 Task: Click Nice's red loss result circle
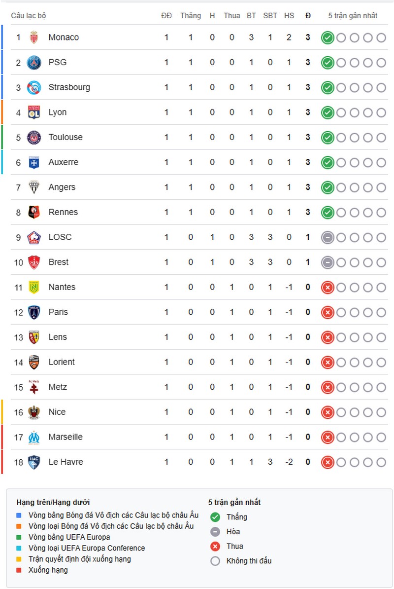click(328, 412)

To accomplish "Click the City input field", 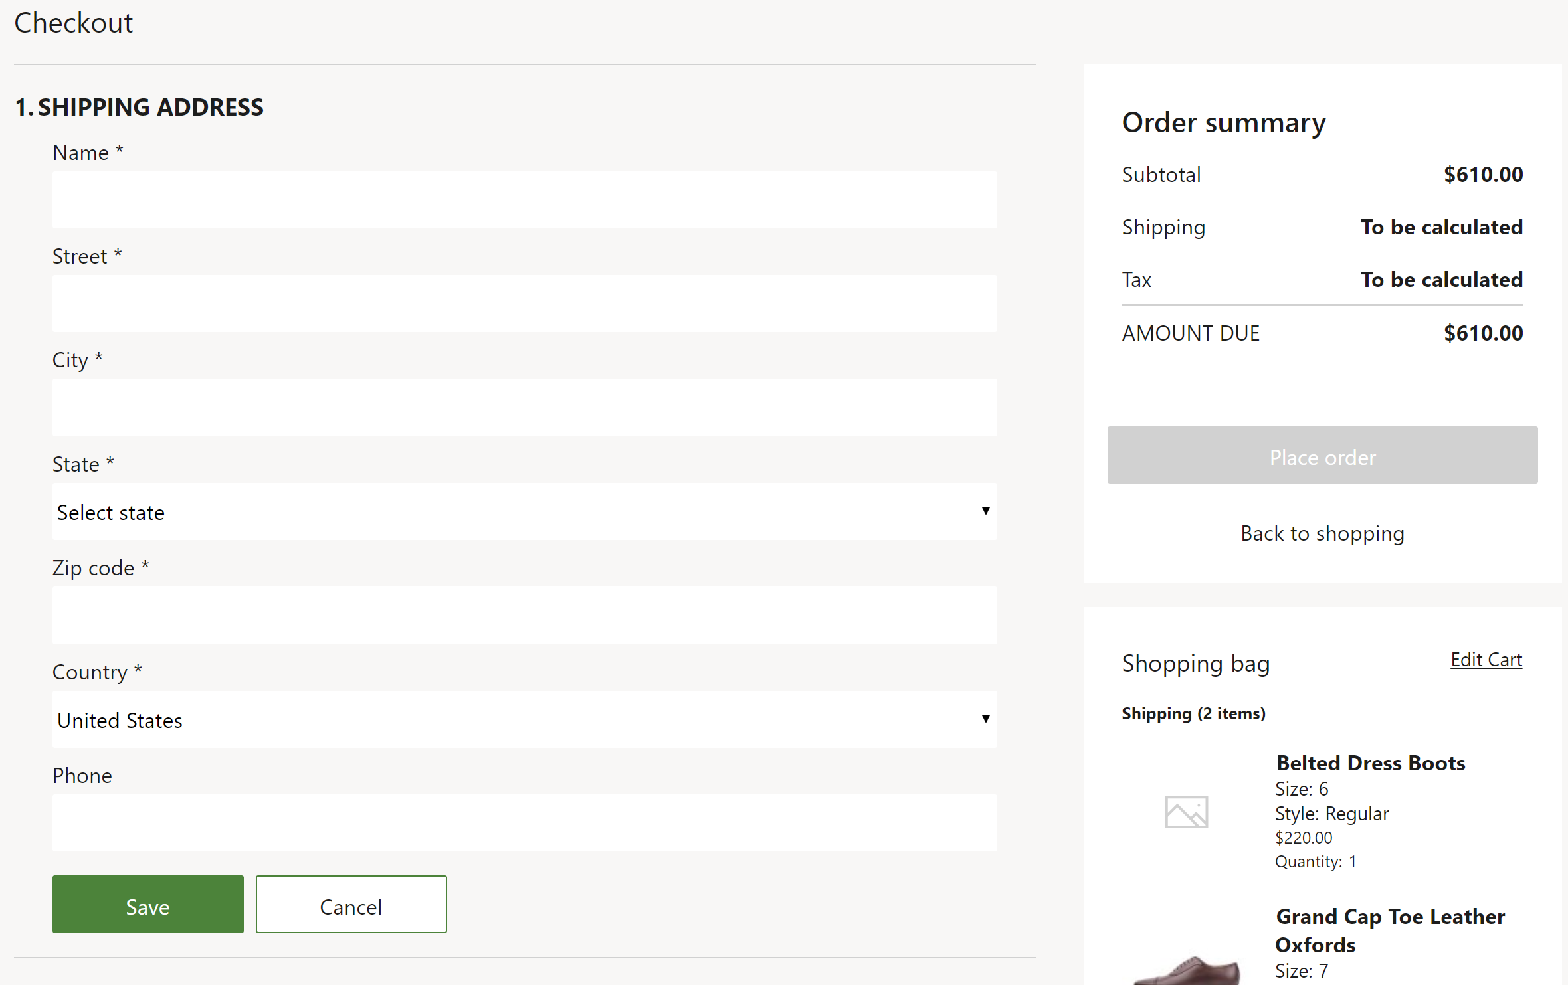I will coord(524,407).
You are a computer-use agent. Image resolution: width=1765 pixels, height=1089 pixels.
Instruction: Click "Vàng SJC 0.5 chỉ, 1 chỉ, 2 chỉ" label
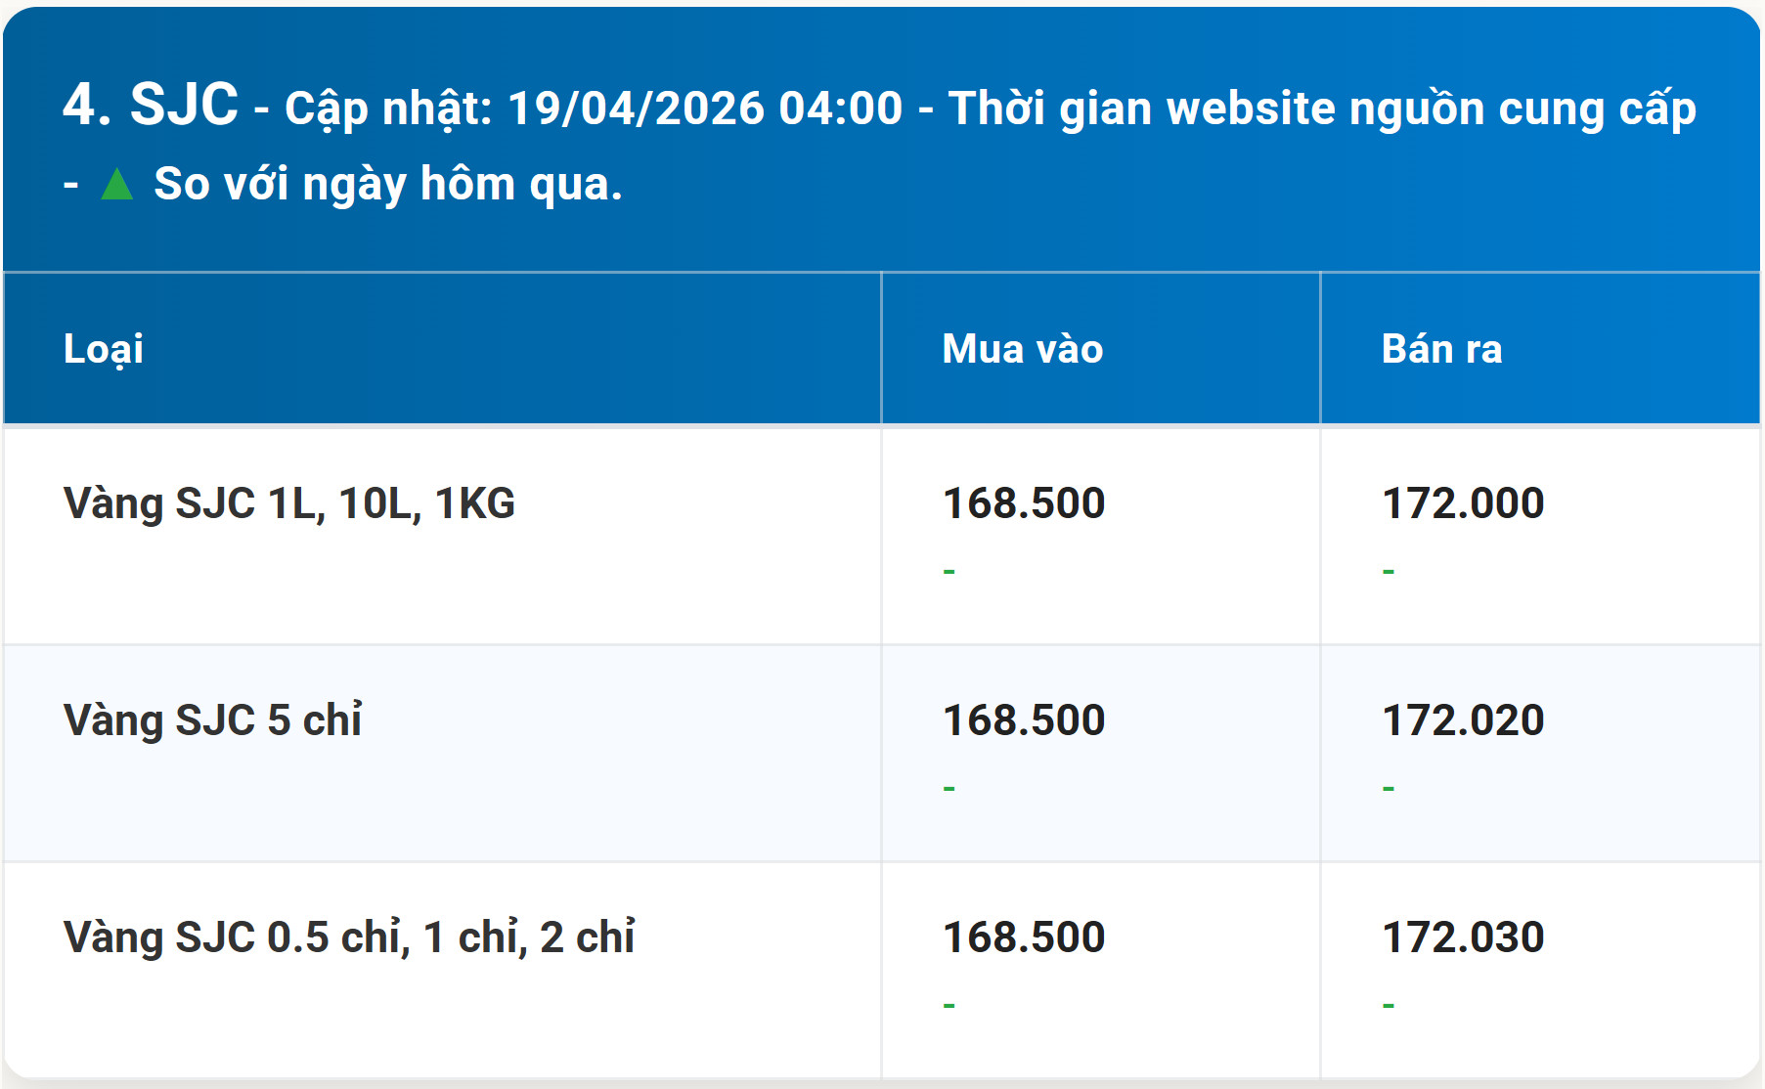pos(349,937)
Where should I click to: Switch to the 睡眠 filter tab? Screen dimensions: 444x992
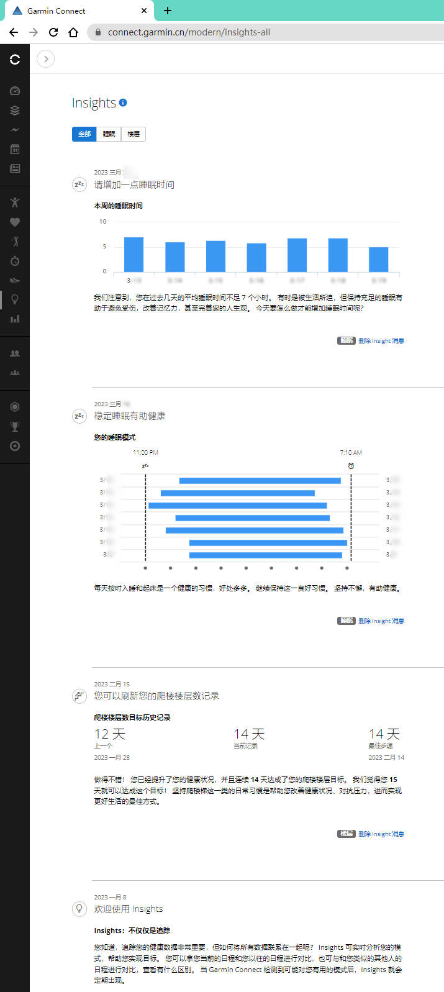click(x=109, y=134)
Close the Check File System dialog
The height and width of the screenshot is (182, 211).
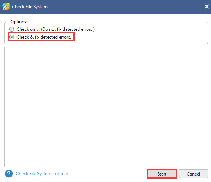click(x=207, y=6)
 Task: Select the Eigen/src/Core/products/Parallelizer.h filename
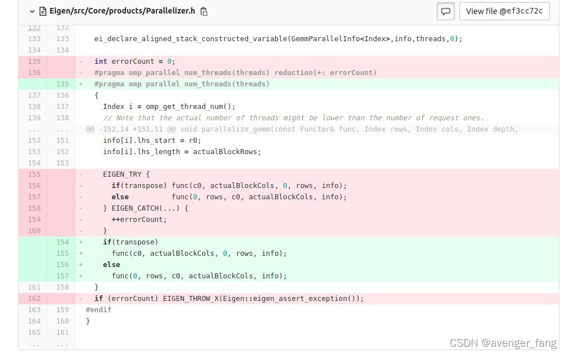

....

Task brief ->
Pictures are to be omitted. The lines from the line holding "SJC 0.5 chỉ, 1" through the closing line of the data above are to be set down exactly, and nothing more.

Expected answer ->
Instruction: Click "Vàng SJC 0.5 chỉ, 1 chỉ, 2 chỉ" label
pos(349,937)
Where should I click to: Switch to the 睡眠 filter tab? Screen dimensions: 444x992
click(x=109, y=134)
Close the Check File System dialog
The height and width of the screenshot is (182, 211).
click(x=207, y=6)
 Task: Select the Eigen/src/Core/products/Parallelizer.h filename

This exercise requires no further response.